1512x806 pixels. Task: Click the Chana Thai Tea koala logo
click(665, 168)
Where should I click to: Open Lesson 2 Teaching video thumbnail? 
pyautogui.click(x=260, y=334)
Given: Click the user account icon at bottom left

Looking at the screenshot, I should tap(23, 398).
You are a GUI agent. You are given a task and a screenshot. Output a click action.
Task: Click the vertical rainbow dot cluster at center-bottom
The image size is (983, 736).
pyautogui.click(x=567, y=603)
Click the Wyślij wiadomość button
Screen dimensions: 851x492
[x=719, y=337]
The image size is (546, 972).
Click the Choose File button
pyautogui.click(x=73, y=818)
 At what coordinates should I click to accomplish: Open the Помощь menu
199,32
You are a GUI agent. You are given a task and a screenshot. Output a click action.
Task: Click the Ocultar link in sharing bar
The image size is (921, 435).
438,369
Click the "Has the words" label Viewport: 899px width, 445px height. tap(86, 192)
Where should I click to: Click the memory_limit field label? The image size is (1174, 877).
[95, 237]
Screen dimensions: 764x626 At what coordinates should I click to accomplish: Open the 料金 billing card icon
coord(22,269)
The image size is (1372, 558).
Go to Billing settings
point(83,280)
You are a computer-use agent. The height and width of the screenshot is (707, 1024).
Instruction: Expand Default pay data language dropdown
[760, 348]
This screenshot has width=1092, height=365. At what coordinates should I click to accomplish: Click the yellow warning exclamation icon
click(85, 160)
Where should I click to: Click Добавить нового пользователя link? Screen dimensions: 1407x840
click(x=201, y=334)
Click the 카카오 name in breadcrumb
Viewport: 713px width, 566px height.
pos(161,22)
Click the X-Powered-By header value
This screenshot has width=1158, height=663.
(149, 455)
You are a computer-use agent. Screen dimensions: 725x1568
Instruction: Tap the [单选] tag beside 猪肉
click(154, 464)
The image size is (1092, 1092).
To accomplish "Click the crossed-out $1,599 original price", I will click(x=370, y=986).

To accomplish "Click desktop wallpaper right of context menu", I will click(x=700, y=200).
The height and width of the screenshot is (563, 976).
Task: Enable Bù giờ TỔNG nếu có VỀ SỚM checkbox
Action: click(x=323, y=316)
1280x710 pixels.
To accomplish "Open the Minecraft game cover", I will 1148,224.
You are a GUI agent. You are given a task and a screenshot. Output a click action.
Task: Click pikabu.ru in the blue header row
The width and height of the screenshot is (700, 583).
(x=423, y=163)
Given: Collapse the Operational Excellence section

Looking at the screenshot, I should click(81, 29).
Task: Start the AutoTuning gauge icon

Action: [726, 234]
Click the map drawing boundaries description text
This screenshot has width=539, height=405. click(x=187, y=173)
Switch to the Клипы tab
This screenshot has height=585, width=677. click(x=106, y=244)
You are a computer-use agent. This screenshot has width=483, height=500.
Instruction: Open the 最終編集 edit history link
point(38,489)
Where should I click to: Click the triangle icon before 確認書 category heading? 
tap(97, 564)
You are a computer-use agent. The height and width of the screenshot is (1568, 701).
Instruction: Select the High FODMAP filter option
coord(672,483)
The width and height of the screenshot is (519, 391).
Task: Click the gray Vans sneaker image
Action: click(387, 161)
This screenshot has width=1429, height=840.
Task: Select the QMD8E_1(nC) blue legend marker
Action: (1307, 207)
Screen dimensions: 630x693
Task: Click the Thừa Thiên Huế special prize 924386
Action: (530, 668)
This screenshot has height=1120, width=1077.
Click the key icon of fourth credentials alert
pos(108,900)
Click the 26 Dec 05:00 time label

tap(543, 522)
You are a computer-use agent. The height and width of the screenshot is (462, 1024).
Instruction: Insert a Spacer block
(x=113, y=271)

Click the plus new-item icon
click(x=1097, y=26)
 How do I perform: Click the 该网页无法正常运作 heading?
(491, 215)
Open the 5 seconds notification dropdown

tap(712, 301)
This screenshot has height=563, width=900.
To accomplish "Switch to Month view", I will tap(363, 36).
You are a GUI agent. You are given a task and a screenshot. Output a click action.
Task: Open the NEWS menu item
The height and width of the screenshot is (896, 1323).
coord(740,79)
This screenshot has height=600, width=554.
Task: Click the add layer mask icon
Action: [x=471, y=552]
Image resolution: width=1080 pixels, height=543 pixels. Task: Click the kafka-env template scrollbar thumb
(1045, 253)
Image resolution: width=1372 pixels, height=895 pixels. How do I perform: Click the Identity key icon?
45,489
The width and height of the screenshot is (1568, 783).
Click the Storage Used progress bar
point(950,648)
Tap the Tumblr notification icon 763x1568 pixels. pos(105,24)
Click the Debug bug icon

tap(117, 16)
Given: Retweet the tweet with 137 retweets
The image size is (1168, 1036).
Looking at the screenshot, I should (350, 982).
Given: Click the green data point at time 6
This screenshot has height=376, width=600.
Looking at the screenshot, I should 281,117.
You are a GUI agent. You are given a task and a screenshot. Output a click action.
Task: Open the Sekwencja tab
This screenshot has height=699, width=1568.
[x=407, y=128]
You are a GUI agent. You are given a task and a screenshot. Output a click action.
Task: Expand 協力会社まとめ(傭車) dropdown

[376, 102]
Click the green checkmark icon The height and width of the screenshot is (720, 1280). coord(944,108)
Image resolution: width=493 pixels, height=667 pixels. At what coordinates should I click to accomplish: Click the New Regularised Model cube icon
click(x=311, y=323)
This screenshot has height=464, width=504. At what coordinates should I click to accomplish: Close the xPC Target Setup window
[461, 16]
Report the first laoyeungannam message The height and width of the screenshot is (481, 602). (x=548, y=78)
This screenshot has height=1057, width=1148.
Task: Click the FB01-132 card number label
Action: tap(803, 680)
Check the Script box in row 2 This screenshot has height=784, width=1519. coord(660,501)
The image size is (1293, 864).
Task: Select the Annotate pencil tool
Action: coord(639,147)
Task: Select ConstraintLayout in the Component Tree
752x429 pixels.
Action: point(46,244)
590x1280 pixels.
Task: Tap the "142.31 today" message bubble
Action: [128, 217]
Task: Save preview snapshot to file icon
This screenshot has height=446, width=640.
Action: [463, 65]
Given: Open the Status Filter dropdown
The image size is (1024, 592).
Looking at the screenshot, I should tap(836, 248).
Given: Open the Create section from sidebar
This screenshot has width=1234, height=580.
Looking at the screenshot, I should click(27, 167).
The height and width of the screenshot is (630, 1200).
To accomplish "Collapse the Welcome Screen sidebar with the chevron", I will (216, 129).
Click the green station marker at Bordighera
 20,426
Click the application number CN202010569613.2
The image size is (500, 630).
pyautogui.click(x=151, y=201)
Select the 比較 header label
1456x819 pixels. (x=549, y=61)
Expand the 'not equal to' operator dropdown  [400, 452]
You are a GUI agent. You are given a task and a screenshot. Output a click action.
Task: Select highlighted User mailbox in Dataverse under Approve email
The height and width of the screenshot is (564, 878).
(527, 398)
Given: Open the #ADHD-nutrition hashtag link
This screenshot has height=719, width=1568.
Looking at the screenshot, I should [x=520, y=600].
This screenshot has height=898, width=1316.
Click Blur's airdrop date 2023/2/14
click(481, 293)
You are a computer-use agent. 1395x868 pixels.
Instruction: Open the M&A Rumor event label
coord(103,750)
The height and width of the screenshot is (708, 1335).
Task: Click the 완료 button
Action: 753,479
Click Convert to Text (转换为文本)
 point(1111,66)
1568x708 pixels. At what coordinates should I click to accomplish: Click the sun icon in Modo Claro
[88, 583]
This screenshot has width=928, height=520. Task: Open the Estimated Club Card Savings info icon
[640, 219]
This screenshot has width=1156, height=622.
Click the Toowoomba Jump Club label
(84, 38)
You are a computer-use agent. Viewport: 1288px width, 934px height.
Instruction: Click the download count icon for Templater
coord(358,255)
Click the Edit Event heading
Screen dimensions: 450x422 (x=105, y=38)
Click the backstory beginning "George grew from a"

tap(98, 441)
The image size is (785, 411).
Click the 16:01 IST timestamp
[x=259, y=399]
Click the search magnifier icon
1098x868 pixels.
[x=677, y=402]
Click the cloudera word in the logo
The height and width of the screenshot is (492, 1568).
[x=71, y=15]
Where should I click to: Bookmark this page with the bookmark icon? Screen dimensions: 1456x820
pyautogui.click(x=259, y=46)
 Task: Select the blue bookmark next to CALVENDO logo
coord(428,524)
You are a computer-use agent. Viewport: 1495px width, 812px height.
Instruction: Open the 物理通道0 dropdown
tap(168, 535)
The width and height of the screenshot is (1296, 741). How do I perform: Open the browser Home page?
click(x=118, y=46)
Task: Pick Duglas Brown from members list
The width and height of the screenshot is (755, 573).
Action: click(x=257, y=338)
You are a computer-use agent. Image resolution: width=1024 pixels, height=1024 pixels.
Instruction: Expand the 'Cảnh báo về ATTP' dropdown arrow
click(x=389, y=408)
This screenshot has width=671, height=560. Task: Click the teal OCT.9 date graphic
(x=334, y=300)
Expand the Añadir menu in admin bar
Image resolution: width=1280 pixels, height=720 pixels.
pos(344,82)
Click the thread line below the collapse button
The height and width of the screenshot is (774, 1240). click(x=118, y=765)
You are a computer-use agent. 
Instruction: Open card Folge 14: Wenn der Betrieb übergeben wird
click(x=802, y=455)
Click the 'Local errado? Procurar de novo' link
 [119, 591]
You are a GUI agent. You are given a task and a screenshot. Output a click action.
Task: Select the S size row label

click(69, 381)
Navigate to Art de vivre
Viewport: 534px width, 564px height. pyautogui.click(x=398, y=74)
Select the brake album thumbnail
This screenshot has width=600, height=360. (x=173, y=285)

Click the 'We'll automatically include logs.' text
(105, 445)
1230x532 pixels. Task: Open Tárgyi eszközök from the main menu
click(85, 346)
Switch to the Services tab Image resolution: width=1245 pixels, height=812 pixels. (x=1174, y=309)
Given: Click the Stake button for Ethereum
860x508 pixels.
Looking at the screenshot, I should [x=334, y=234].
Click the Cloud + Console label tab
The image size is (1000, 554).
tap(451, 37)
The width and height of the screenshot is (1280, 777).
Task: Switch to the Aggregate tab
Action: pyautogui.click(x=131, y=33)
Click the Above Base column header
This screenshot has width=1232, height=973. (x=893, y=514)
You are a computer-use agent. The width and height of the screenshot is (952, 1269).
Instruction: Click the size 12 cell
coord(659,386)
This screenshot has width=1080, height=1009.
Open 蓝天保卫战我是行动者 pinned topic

##########

Give back exactly the lines above, from the line containing "The image size is (546, 972)." through the line containing "is (707, 1024).", with both end lines and nothing more.

SOLUTION TO THIS PROBLEM ::
The image size is (546, 972).
Click the Choose File button
pyautogui.click(x=73, y=818)
 At what coordinates should I click to accomplish: Open the Помощь menu
199,32
You are a GUI agent. You are given a task and a screenshot. Output a click action.
Task: Click the Ocultar link in sharing bar
The image size is (921, 435).
438,369
Click the "Has the words" label Viewport: 899px width, 445px height. tap(86, 192)
Where should I click to: Click the memory_limit field label? The image size is (1174, 877).
[95, 237]
Screen dimensions: 764x626 At what coordinates should I click to accomplish: Open the 料金 billing card icon
coord(22,269)
The image size is (1372, 558).
Go to Billing settings
point(83,280)
You are a computer-use agent. The height and width of the screenshot is (707, 1024).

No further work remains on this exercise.